The fundamental distinction between felonies and misdemeanors rests with the penalty and the power of imprisonment. The dividing line between felonies and misdemeanors is not whether someone convicted of a particular crime must be punished by a specific time in jail, but whether such person may be punished for a certain length of time or in a specific type of prison.
In states that maintain a death penalty, all crimes punishable by death are felonies. In some states such as New York, New Hampshire and Rhode Island, a crime is a felony if it is punishable by more than one year in jail. In other states, such as Arizona and Wisconsin, a crime is a felony if it is punishable by imprisonment in a state prison or penitentiary.
A misdemeanor is generally a crime that is punishable for a year or less in prison, or only in a county or local jail.
Some states, such as California, have alternative felony/misdemeanor crimes, also known as wobblers. A wobbler is a crime that can be charged as a felony or a misdemeanor based on the circumstances. A wobbler can also be charged as a felony but reduced to a misdemeanor by the sentencing court pursuant to a statute.
Most states also have infractions, which are acts that are against the law, but only punishable by a fine. Traffic violations are the most common examples.
Some crimes can be either a felony or a misdemeanor based on an additional element or aggravating characteristic. For example, simply punching someone in a bar fight might be misdemeanor battery, but punching them while using brass knuckles might be a felony based on the use of a weapon. Or, possession of a small personal amount of marijuana might be a misdemeanor, while possessing twenty pounds of pot might lead to felony charges based on the volume of the drug.
There are not many differences in the procedural prosecution of felonies and misdemeanors. All require that the government bring some sort of formal charges against you, and accord you due process of law. However, the state needs to follow more formal procedures to prosecute you for a felony. For example, an accused can be prosecuted for a misdemeanor in court without an indictment or a preliminary hearing. The difference might also affect how a person appeals the conviction. For example, in California, a person convicted of a misdemeanor appeals to a different court than a person convicted of a felony.

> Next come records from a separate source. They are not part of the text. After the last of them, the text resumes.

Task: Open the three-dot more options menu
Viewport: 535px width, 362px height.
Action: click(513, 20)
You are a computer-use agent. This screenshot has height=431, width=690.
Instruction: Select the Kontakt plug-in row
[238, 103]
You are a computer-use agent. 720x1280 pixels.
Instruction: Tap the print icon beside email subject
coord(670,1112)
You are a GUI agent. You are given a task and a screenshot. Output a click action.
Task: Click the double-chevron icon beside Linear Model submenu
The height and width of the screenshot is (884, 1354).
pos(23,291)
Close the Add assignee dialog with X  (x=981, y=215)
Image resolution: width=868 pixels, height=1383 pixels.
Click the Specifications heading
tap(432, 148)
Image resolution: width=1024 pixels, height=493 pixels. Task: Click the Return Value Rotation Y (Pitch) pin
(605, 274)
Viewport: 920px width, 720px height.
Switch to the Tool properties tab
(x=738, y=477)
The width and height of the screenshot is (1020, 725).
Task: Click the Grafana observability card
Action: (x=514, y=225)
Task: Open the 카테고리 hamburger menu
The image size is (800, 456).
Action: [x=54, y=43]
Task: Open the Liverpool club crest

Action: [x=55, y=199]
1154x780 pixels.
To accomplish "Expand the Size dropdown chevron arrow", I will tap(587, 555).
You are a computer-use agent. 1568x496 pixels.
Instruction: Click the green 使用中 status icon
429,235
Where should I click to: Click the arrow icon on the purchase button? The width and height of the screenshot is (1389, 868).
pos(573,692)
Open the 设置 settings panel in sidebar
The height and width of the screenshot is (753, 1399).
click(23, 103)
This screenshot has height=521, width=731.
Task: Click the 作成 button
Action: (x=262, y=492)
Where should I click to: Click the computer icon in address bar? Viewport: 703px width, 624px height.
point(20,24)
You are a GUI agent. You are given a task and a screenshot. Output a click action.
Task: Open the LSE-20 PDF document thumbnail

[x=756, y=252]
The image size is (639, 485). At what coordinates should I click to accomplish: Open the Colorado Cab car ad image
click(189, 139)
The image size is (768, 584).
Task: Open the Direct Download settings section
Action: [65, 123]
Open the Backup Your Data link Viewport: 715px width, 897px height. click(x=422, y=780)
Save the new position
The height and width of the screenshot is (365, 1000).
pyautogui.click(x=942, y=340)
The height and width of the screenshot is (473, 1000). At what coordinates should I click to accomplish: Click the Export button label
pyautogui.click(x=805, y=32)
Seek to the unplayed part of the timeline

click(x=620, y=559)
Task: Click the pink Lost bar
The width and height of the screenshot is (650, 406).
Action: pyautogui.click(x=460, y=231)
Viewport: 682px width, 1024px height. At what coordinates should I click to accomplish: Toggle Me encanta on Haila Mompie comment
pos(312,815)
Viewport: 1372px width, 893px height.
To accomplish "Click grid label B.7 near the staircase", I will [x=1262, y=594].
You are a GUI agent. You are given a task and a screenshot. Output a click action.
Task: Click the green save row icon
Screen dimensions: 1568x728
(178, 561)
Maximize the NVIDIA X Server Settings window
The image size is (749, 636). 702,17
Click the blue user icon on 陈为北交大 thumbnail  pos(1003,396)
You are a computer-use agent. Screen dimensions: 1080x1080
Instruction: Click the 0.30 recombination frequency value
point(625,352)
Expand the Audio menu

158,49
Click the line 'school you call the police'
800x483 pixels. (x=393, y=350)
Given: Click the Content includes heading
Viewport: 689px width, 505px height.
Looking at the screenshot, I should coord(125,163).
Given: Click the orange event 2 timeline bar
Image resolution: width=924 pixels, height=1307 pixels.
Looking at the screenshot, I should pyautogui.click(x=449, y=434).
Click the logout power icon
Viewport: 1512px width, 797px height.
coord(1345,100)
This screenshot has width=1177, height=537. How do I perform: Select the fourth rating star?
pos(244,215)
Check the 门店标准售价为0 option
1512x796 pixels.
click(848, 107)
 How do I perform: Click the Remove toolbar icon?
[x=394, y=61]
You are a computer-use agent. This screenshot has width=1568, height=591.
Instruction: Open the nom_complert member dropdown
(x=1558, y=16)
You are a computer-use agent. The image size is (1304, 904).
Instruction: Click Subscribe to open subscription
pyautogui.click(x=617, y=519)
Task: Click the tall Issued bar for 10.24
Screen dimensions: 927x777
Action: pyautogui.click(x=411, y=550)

Being convicted of a felony, as opposed to a misdemeanor, can have serious consequences. In addition to the longer punishment, a person convicted of a felony loses the right to possess firearms or obtain certain licenses, such as a hunting or a fishing license. In some states, a convicted felon loses the right to vote. A felon is required to disclose his status when applying for jobs. A repeat felon can face much harsher punishments, especially in states that maintain three-strikes laws.